■ Recorded information ■
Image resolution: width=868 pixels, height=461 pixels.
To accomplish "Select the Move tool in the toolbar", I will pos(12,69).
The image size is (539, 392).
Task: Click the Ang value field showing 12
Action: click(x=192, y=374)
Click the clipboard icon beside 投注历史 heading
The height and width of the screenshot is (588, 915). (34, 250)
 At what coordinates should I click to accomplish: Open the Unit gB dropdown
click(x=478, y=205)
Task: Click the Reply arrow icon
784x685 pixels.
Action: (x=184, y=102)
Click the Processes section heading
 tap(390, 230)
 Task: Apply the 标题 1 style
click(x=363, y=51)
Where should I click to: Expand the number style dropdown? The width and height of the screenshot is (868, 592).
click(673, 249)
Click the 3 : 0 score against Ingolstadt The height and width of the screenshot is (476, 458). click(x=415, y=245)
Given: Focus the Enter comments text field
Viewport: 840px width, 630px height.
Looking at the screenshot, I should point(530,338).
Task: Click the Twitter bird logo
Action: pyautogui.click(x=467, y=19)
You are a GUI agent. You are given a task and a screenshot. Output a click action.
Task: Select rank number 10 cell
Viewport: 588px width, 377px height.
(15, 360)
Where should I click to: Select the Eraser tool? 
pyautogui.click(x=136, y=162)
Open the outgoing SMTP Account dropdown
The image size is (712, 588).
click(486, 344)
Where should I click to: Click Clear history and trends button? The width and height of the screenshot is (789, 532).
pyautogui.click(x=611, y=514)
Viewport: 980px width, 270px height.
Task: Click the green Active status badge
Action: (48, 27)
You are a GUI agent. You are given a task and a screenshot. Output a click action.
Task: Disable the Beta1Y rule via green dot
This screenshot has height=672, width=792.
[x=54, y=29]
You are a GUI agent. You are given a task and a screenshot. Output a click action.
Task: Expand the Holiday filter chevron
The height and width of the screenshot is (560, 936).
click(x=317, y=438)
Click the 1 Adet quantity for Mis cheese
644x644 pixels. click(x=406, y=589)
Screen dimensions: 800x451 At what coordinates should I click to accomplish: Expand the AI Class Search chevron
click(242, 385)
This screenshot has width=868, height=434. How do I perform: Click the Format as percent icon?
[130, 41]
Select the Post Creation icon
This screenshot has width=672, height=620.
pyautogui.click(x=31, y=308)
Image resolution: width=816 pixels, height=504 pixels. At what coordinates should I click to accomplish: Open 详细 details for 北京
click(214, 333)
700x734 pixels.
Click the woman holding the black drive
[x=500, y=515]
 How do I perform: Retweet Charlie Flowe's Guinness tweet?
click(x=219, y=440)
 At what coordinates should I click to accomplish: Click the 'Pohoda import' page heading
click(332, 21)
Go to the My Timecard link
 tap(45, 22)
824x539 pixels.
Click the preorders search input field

■ Work required ■
The records above are to be repeated in full, word for word.

■ Written response ■
Image resolution: width=868 pixels, height=461 pixels.
To accomplish "Select the Move tool in the toolbar", I will pos(12,69).
The image size is (539, 392).
Task: Click the Ang value field showing 12
Action: click(x=192, y=374)
Click the clipboard icon beside 投注历史 heading
The height and width of the screenshot is (588, 915). (34, 250)
 At what coordinates should I click to accomplish: Open the Unit gB dropdown
click(x=478, y=205)
Task: Click the Reply arrow icon
784x685 pixels.
Action: (x=184, y=102)
Click the Processes section heading
 tap(390, 230)
 Task: Apply the 标题 1 style
click(x=363, y=51)
Where should I click to: Expand the number style dropdown? The width and height of the screenshot is (868, 592).
click(673, 249)
Click the 3 : 0 score against Ingolstadt The height and width of the screenshot is (476, 458). click(x=415, y=245)
Given: Focus the Enter comments text field
Viewport: 840px width, 630px height.
Looking at the screenshot, I should point(530,338).
Task: Click the Twitter bird logo
Action: pyautogui.click(x=467, y=19)
You are a GUI agent. You are given a task and a screenshot. Output a click action.
Task: Select rank number 10 cell
Viewport: 588px width, 377px height.
(15, 360)
Where should I click to: Select the Eraser tool? 
pyautogui.click(x=136, y=162)
Open the outgoing SMTP Account dropdown
The image size is (712, 588).
click(486, 344)
Where should I click to: Click Clear history and trends button? The width and height of the screenshot is (789, 532).
pyautogui.click(x=611, y=514)
Viewport: 980px width, 270px height.
Task: Click the green Active status badge
Action: (48, 27)
You are a GUI agent. You are given a task and a screenshot. Output a click action.
Task: Disable the Beta1Y rule via green dot
This screenshot has height=672, width=792.
[x=54, y=29]
You are a GUI agent. You are given a task and a screenshot. Output a click action.
Task: Expand the Holiday filter chevron
The height and width of the screenshot is (560, 936).
click(x=317, y=438)
Click the 1 Adet quantity for Mis cheese
644x644 pixels. click(x=406, y=589)
Screen dimensions: 800x451 At what coordinates should I click to accomplish: Expand the AI Class Search chevron
click(242, 385)
This screenshot has width=868, height=434. How do I perform: Click the Format as percent icon?
[130, 41]
Select the Post Creation icon
This screenshot has width=672, height=620.
pyautogui.click(x=31, y=308)
Image resolution: width=816 pixels, height=504 pixels. At what coordinates should I click to accomplish: Open 详细 details for 北京
click(214, 333)
700x734 pixels.
Click the woman holding the black drive
[x=500, y=515]
 How do I perform: Retweet Charlie Flowe's Guinness tweet?
click(x=219, y=440)
 At what coordinates should I click to accomplish: Click the 'Pohoda import' page heading
click(332, 21)
Go to the My Timecard link
 tap(45, 22)
824x539 pixels.
Click the preorders search input field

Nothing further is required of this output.